Savarkar drew inspiration from these early revolutionaries. It was the execution of the Chapekar brothers that inspired him to take a vow in front of the idol of his family Goddess Ashta Bhuja Bhawani that he would keep fighting with the enemy till his last breath. Unlike his predecessors, Savarkar created strategic thinking and organization within the revolutionary movement.
Being the founder of the first organized Secret Society of India, the Mitra Mela (later became the Abhinav Bharat), he inspired thousands of young men across Maharashtra and outside to form part of these organizations. They called for arms training and creation of a network across India, especially with Bengal and Punjab to create a planned, coordinated and simultaneous armed uprising to overthrow the British.
This was in some ways a correction of the flaws of 1857. Savarkar also led the first student bonfires of foreign clothes in Pune in protest against the Partition of Bengal, as a student of Fergusson College. Theirs was among the first to give a call for “Complete Freedom” at a time when Moderates in the Congress were petitioning the Government for concessions and even the ‘Extremists’ were calling for ‘Responsive Cooperation’.

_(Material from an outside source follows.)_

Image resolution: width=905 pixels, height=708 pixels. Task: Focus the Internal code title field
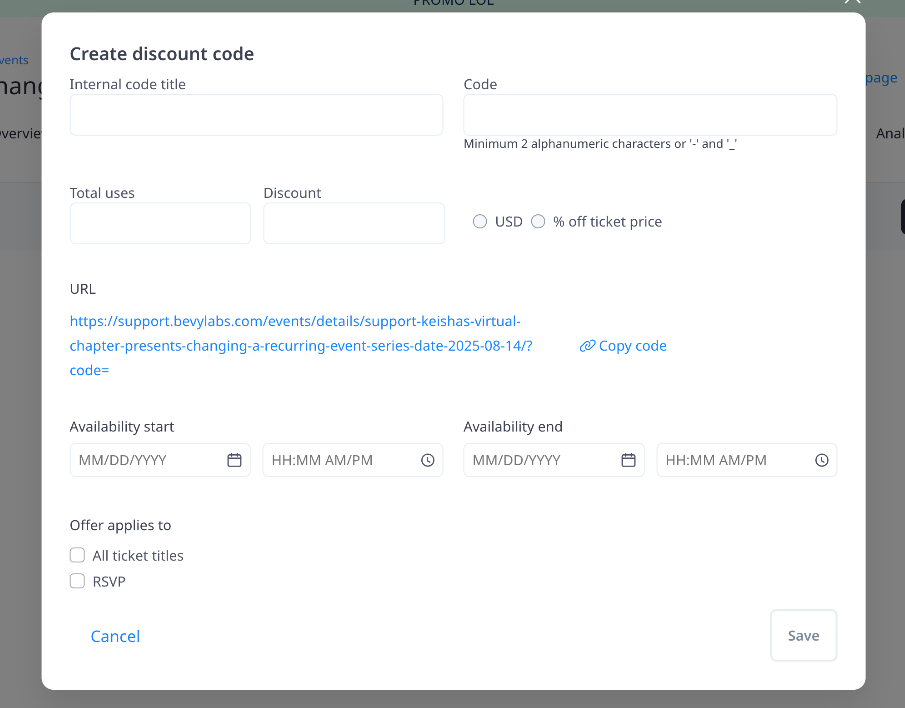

That these different revolutionary organizations did not achieve their goal entirely is another matter. Savarkar also created a vast intellectual corpus for the revolutionary movement. Savarkar’s five years in London were stormy and with a host of amazing revolutionaries—Shyamaji Krishnaverma, Madame Bhikaji Cama, Lala Har Dayal., Madan Lal Dhingra, Virendranath Chattopadhyay, MPT Acharya, VVS Aiyar, Sardar Singh Rana and others became a kingpin of a vast intercontinental effort to liberate India through armed struggle.
Savarkar’s works –the biography of Italian revolutionary Joseph Mazzini and his magnum opus on the 1857 uprising which he called as the First War of Indian Independence for the first time were veritable Bibles for the revolutionary movement in India. they inspired future revolutionaries, be it Bhagat Singh and Sukhdev who made a study of these criteria for entry into their HSRA or Rash Behari Bose and Netaji Subhas Chandra Bose who had copies translated and distributed to several members of the INA.
As Rash Behari Bose said in a Japanese magazine Dai Aija Shugi of March-April 1939 where he called Savarkar “A rising leader of New India”- “In saluting you, I have the joy of doing my duty towards one of my elderly comrades in arms. In saluting you, I am saluting the very symbol of sacrifice itself.”